Texte
[podcast] Quand le climat dépossède l’humain de son foyer
Au Bangladesh, sur les îles Carteret, dans le Sahel et ailleurs, le changement climatique contraint des populations à se déplacer. Beaucoup de chiffres et de craintes formulés sur ces écoréfugiés, mais une réalité souvent peu fouillée. Les Rencards du Savoir l’abordaient le 28 janvier dernier.
- 08/02/2021
Ile du Brahmapoutre au Bangladesh* © Eric Veyssy - Terre & Océan
« 1 milliard de réfugiés climatiques d’ici à 2050. » Cette projection, qui ne donne que l’estimation la plus haute formulée par l’ONU en 2008, est reprise à tire-larigot par les médias et les acteurs politiques. À bon comme à mauvais escient : n’annoncerait-elle pas une vague de migrants, prête à s’abattre, dans une poignée d’années, sur les pays encore émergés ?

Données d'entrée

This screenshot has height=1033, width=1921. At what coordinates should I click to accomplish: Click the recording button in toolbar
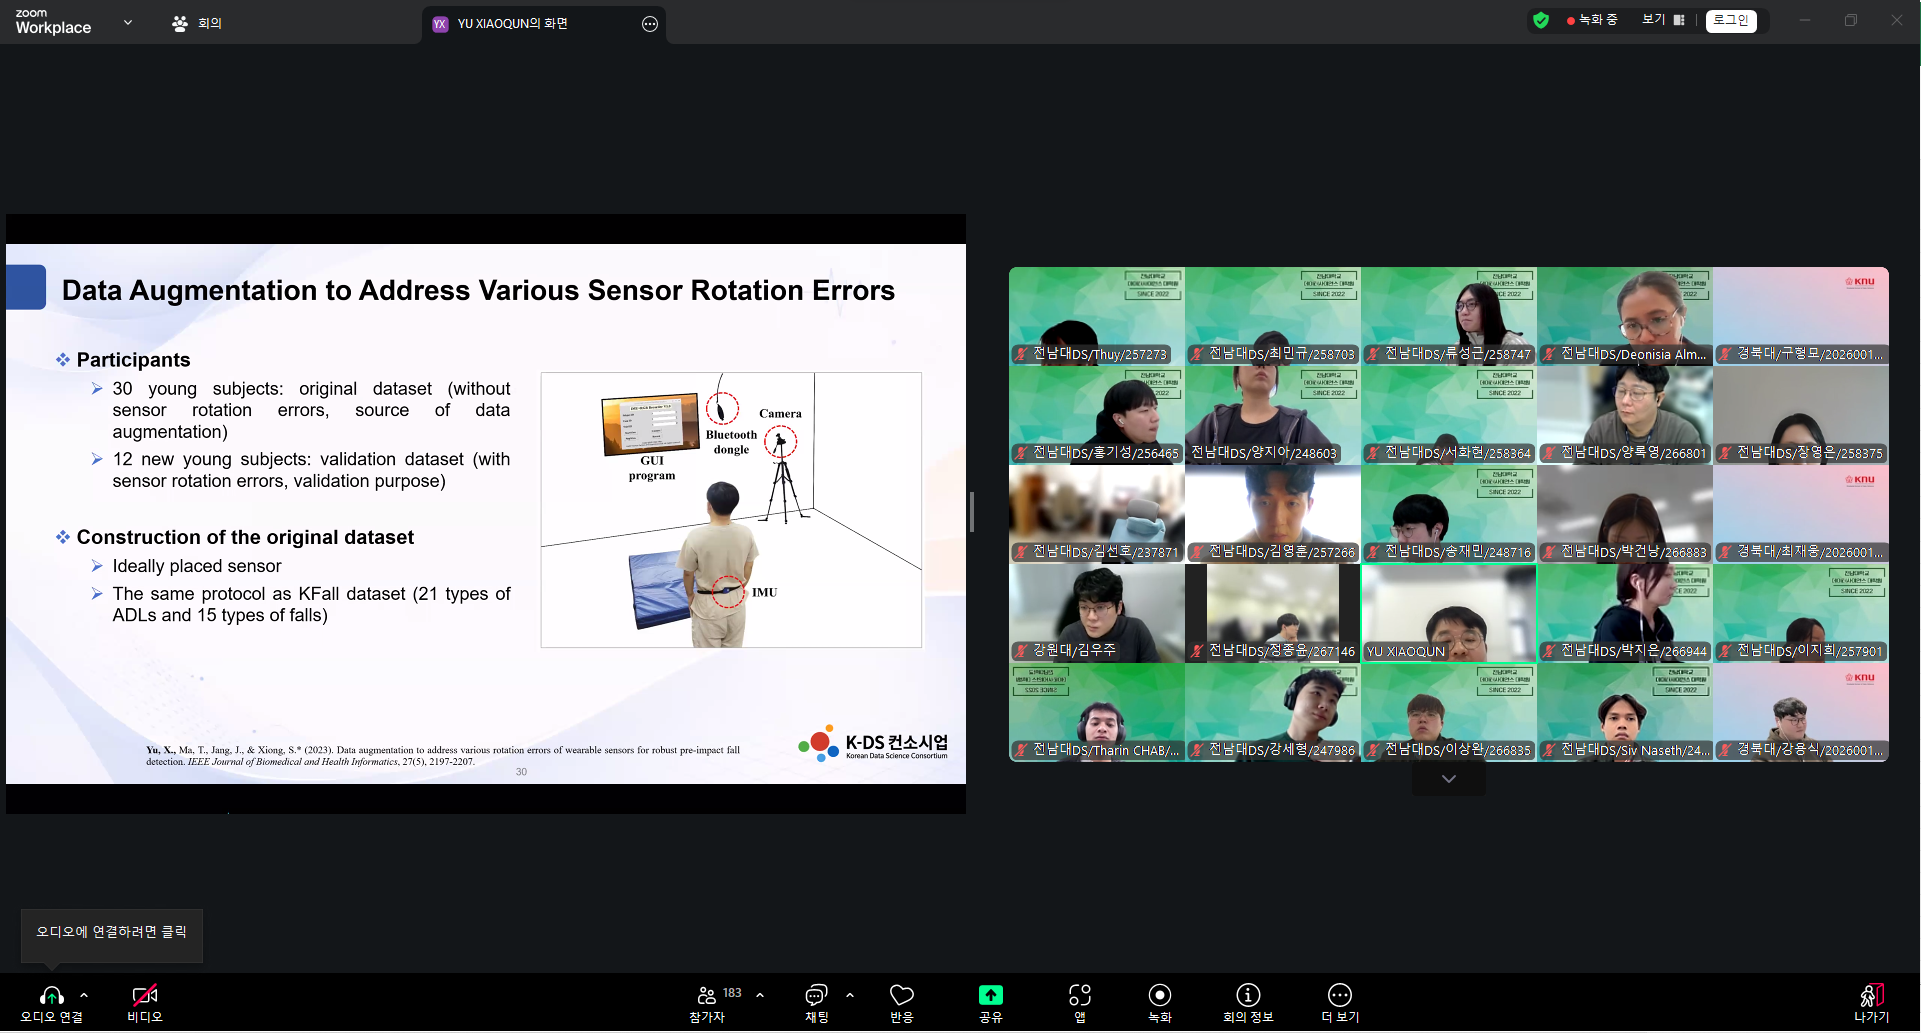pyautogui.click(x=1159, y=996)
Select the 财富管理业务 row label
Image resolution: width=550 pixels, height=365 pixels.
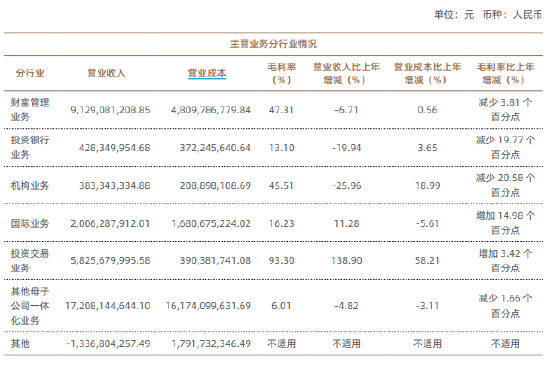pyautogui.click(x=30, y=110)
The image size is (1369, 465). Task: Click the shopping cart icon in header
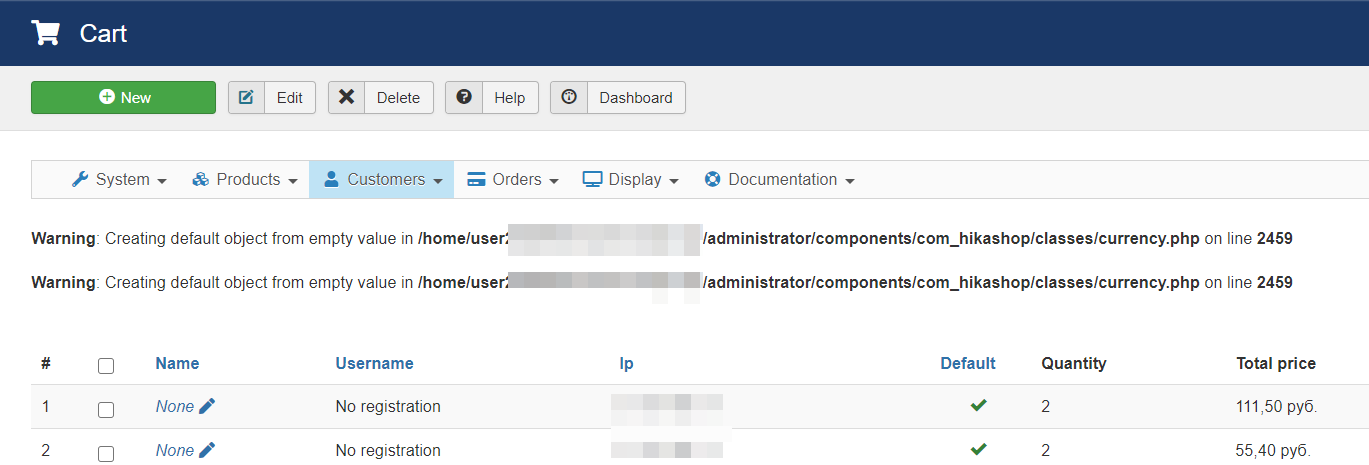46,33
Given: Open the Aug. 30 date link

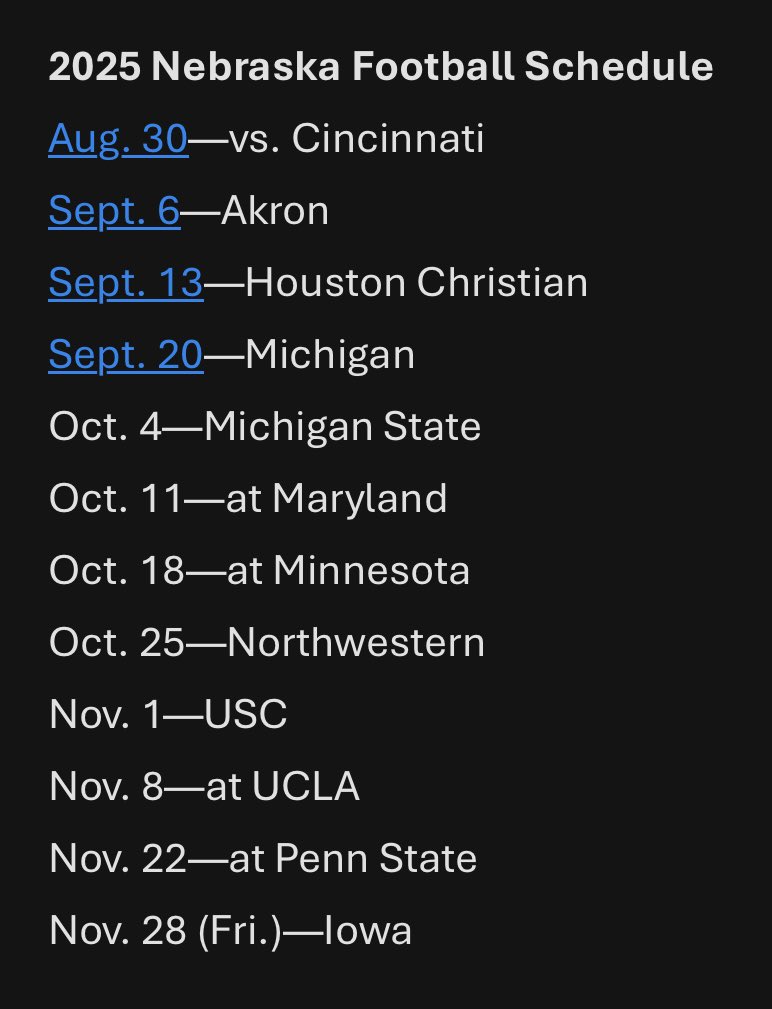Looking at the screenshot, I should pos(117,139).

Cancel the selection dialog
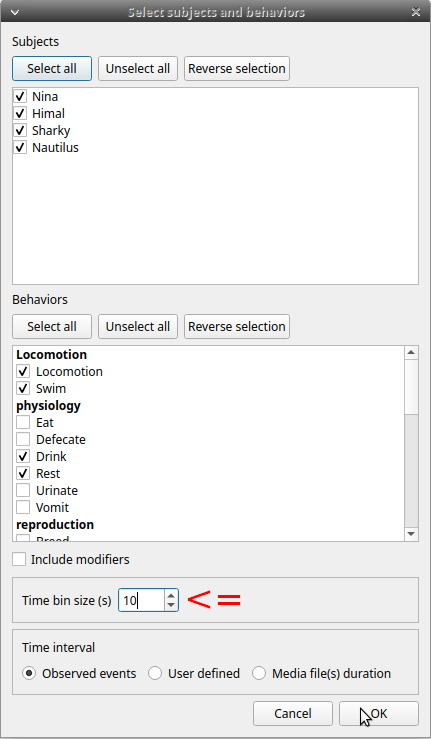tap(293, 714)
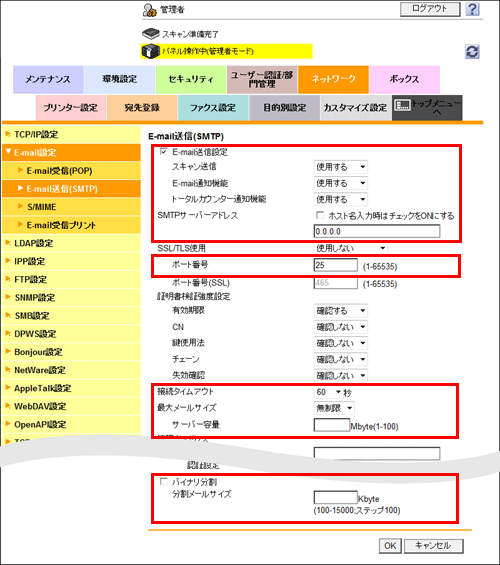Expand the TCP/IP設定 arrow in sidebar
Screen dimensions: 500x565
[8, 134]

Consignes
1. Pouvez-vous recopier à l'identique le passage du texte qui va de "[podcast] Quand le" jusqu'à "28 janvier dernier." inclus ?
2. Pouvez-vous réécrire à l'identique les lignes, et non le texte, depuis leur début jusqu'à la ligne contenant "pyautogui.click(x=30, y=110)" incluse ? N'incluez pas les images dans votre réponse.
Le texte et les lignes n'ont aucun lien entre eux.

Réponses
1.
[podcast] Quand le climat dépossède l’humain de son foyer
Au Bangladesh, sur les îles Carteret, dans le Sahel et ailleurs, le changement climatique contraint des populations à se déplacer. Beaucoup de chiffres et de craintes formulés sur ces écoréfugiés, mais une réalité souvent peu fouillée. Les Rencards du Savoir l’abordaient le 28 janvier dernier.

2.
This screenshot has height=1033, width=1921. At what coordinates should I click to accomplish: Click the recording button in toolbar
pyautogui.click(x=1159, y=996)
Select the 财富管理业务 row label
Image resolution: width=550 pixels, height=365 pixels.
pyautogui.click(x=30, y=110)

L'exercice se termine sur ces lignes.